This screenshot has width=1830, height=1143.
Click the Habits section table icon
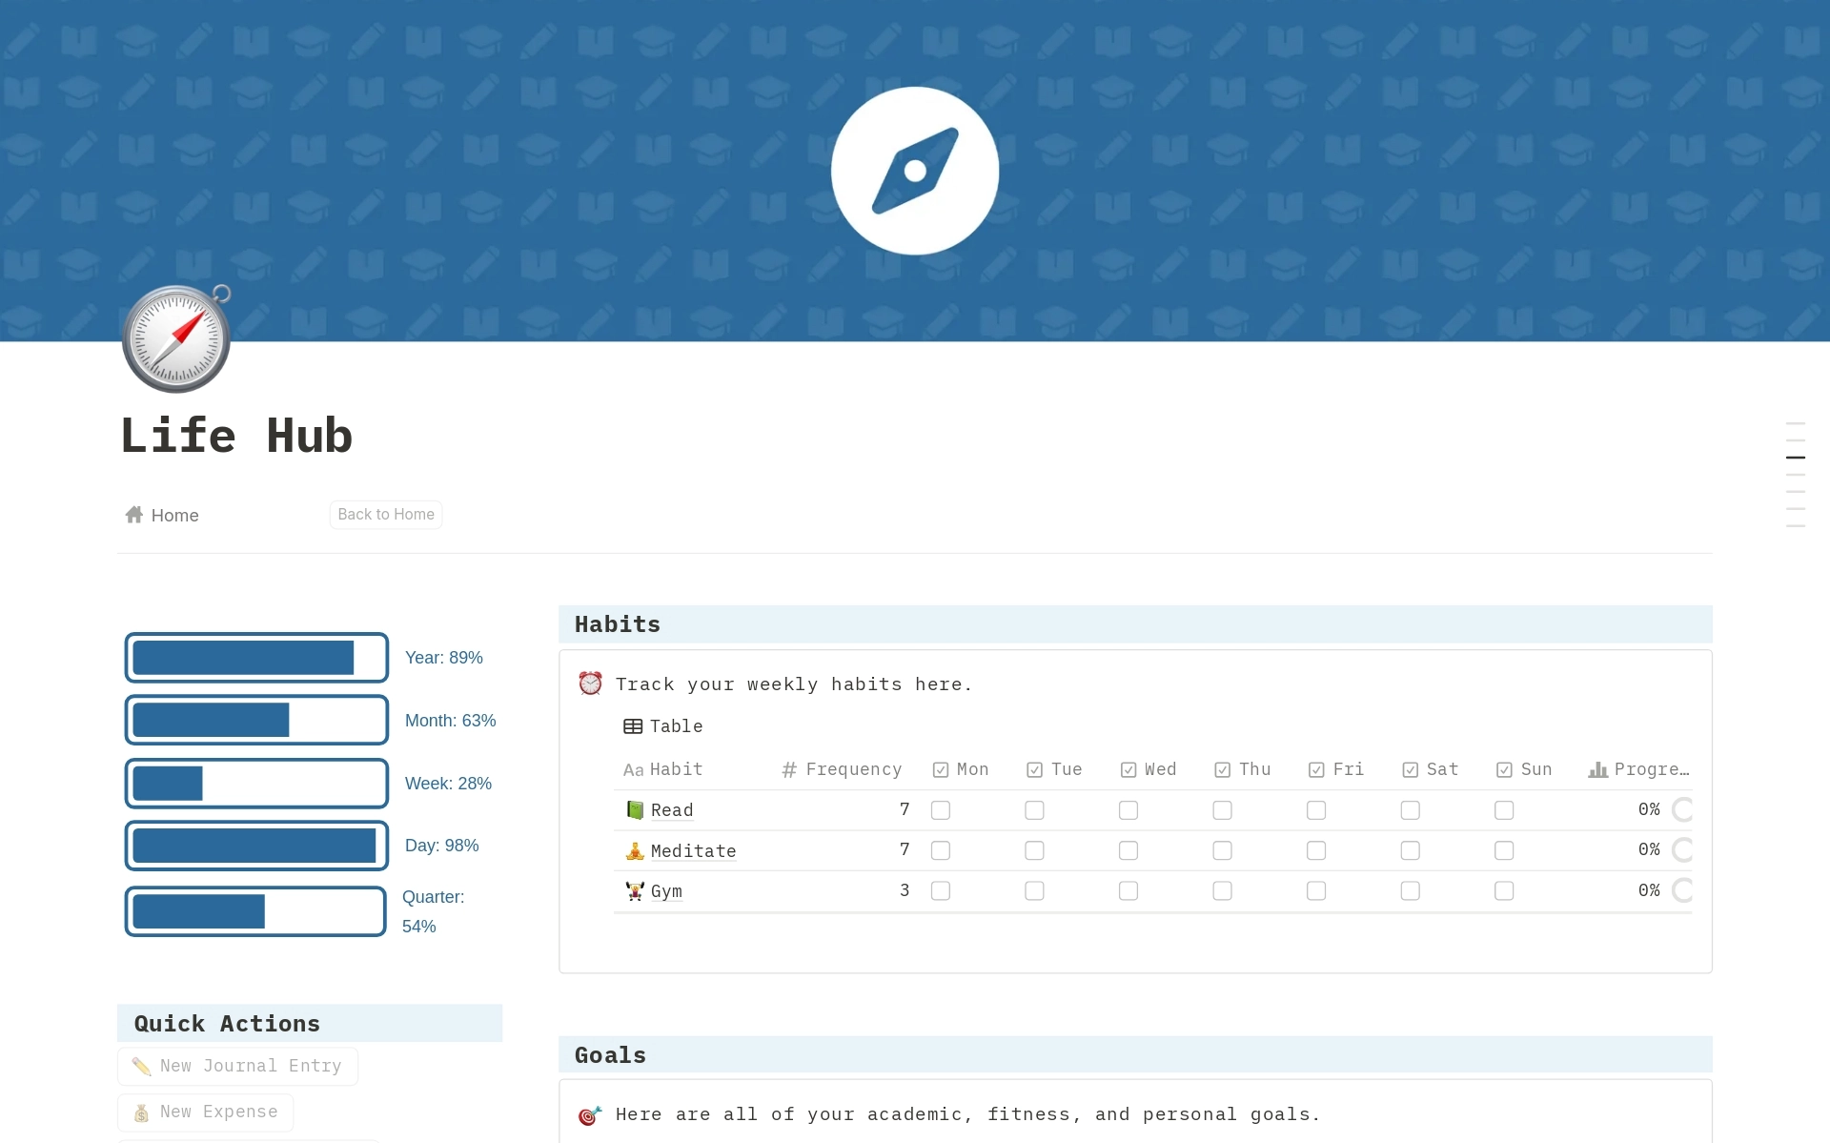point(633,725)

--------------------------------

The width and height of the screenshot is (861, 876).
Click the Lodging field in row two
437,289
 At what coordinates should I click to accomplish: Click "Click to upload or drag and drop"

--------------------------------

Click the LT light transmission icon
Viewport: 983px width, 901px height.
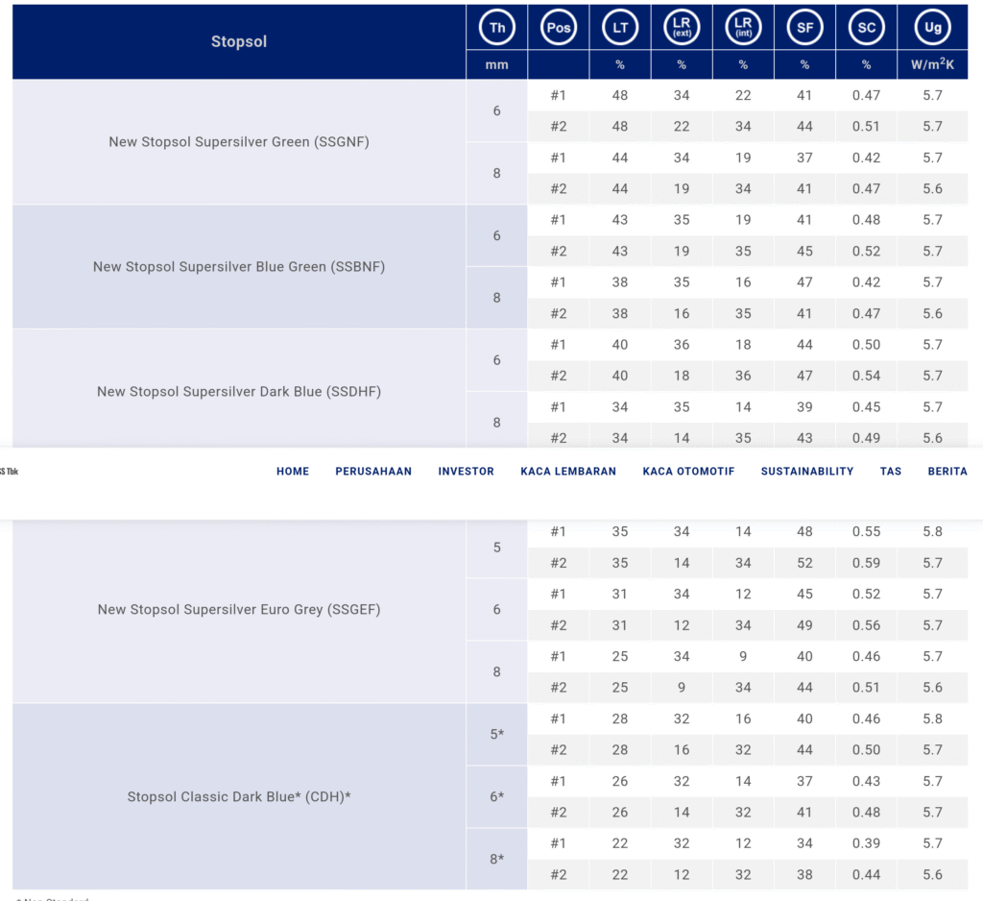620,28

--------------------------------

● **YOUR ASSIGNMENT**:
When you find a line in the records that contains the word "screenshot", copy it.

● **SOLVED EXERCISE**:
This screenshot has width=1830, height=1143.
The width and height of the screenshot is (861, 876).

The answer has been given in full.